Add support for LoRA adapters in vLLM inference engine #562

wizeng23 · 2024-09-27T07:58:37Z

Fixes OPE-395

Adds repr functions to Message and Conversation
Properly forward model max length to vLLM engine

linear · 2024-09-27T07:58:40Z

OPE-395 Add support for SFT/LoRA models in VLLM inference engine

Like this:

oumi/scripts/polaris/jobs/vllm_worker.sh

Line 90 in fd3ebac

# For inference on a full fine-tuned model, uncomment the following line.

But in Python: https://github.com/oumi-ai/oumi/blob/main/src/oumi/inference/vllm_inference_engine.py

nikg4 · 2024-09-27T17:06:22Z

src/oumi/core/types/turn.py

@@ -106,6 +106,11 @@ def is_text(self) -> bool:
        """Checks if the message contains text."""
        return self.type == Type.TEXT

+    def __repr__(self):
+        """Returns a string representation of the message."""
+        content = self.content if self.is_text() else "<non-text-content>"


Define a constant for "<non-text-content>" ?

Replaced with the type of the message instead.

nikg4 · 2024-09-27T17:10:25Z

src/oumi/core/types/turn.py

+    def __repr__(self):
+        """Returns a string representation of the message."""
+        content = self.content if self.is_text() else "<non-text-content>"
+        return f"{self.role.upper()}: {content}"


Let's also include type, id ? Any other small fields ?

Comment above modifies message to mention the type if it's not text. Added ID.

nikg4 · 2024-09-27T17:15:45Z

src/oumi/core/types/turn.py

+    def __repr__(self):
+        """Returns a string representation of the message."""
+        content = self.content if self.is_text() else "<non-text-content>"
+        return f"{self.role.upper()}: {content}"


why .upper() for role ?

Makes it more readable IMO.

ASSISTANT: How are you? USER: Good

vs

assistant: How are you? user: Good

nikg4 · 2024-09-27T17:17:00Z

src/oumi/core/types/turn.py

+    def __repr__(self):
+        """Returns a string representation of the message."""
+        content = self.content if self.is_text() else "<non-text-content>"
+        return f"{self.role.upper()}: {content}"


instead of building the string manually, should we use some library to do formatting for us ?

For example: you create a temp dict with fields of interest , then use json , pprint.pformat, or somesuch to convert it to string?

IMO The logic here is light enough that manually creating the string works fine.

src/oumi/core/types/turn.py

src/oumi/inference/vllm_inference_engine.py

nikg4 · 2024-09-27T17:22:28Z

src/oumi/inference/vllm_inference_engine.py

@@ -53,6 +61,8 @@ def __init__(
            quantization=quantization,
            tensor_parallel_size=tensor_parallel_size,
            enable_prefix_caching=enable_prefix_caching,
+            enable_lora=self.lora_request is not None,
+            max_model_len=model_params.model_max_length,


should we sanitize this value before passing it to vllm ?
something like
max_model_len=(model_params.model_max_length if "... is not None and ... > 0" else None)

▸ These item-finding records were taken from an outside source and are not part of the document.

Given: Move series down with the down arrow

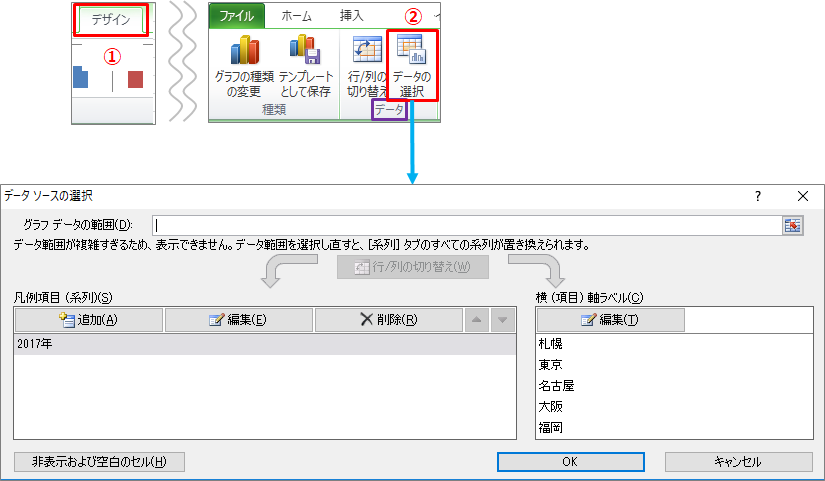Looking at the screenshot, I should pos(503,320).
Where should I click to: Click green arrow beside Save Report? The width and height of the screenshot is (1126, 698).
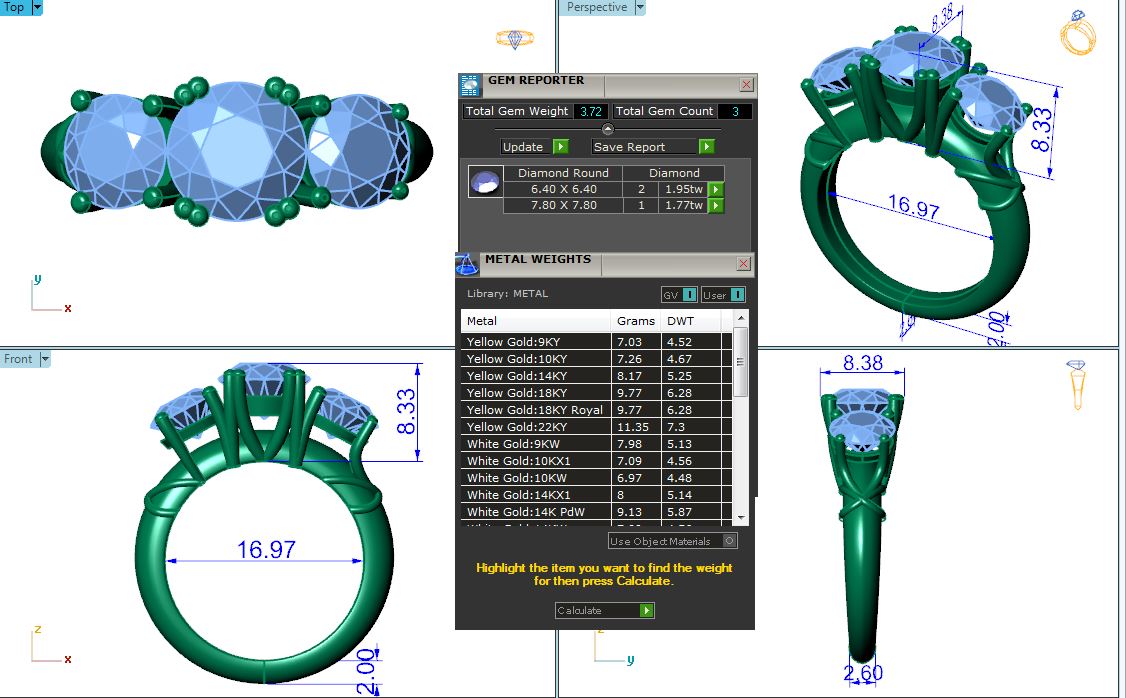click(x=707, y=147)
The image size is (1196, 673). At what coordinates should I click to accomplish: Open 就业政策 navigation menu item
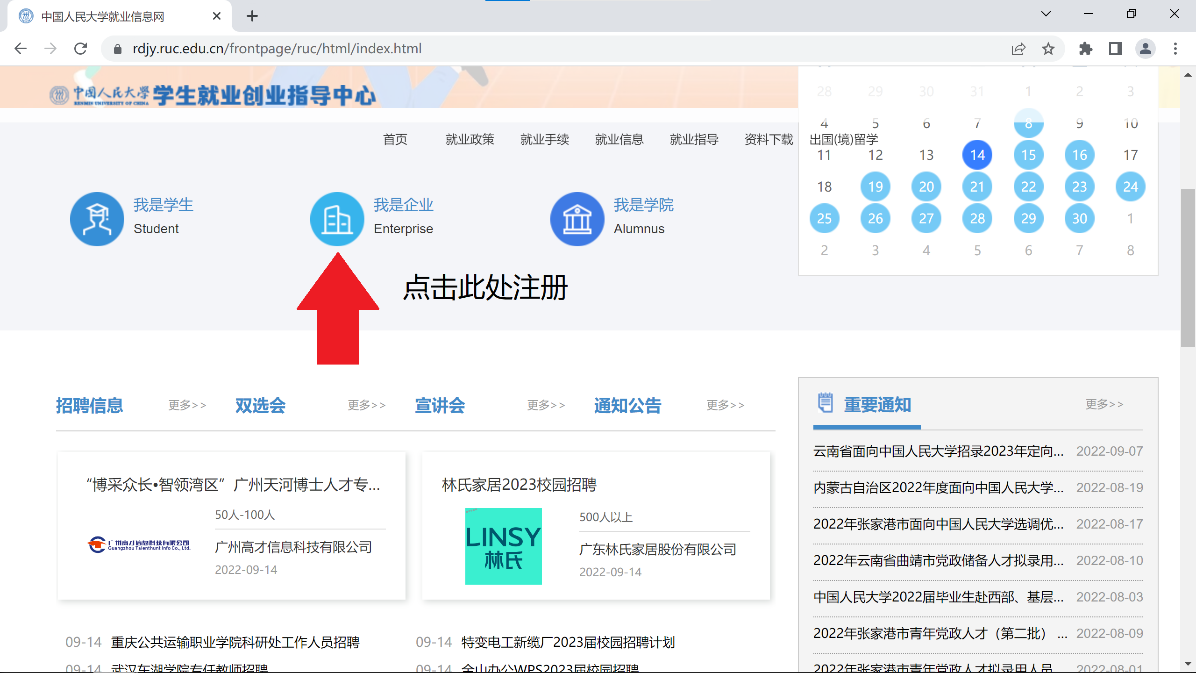pos(470,139)
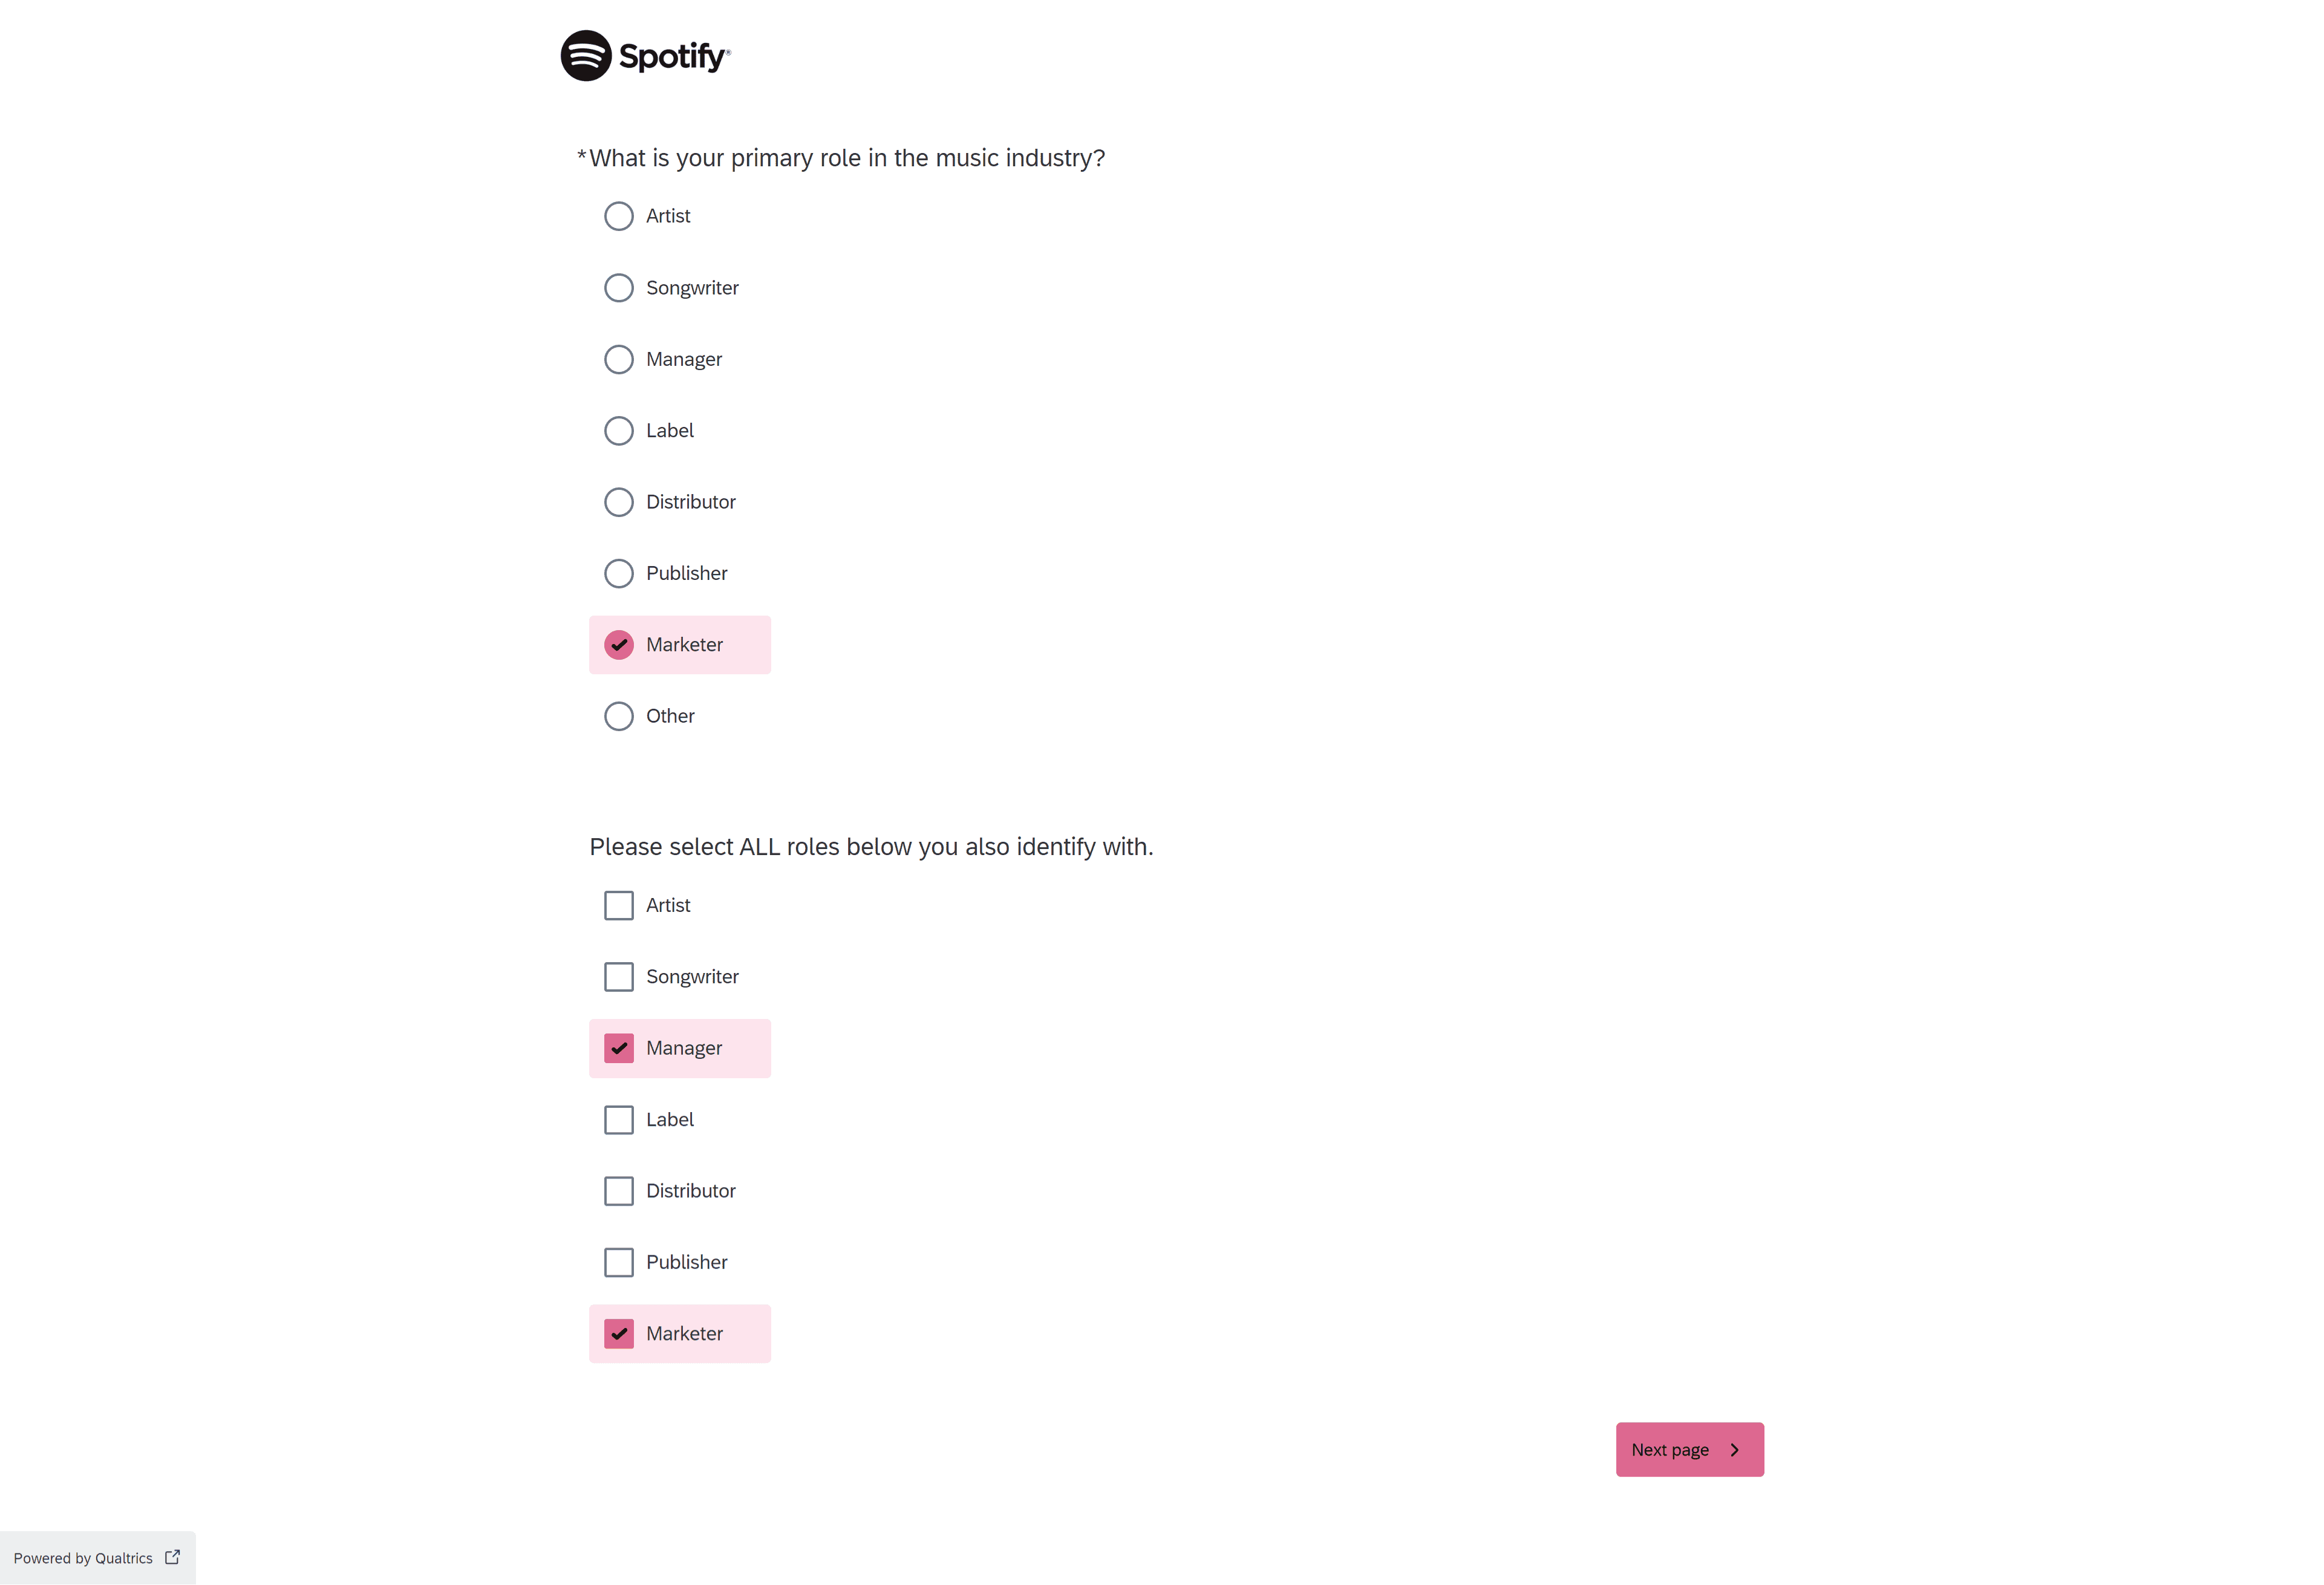This screenshot has width=2324, height=1585.
Task: Open the Powered by Qualtrics link
Action: pyautogui.click(x=85, y=1556)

IMO all validation should happen during config initialization, and downstream code like vLLM should be able to consume the configs as-is without additional validation. Added a validation check that model_max_length is a positive int if specified

taenin

Please add a test in tests/inference/test_vllm_inference_engine.py covering this case

wizeng23 · 2024-09-29T23:24:41Z

Done, and tested on GCP. Also added a test for turn.py.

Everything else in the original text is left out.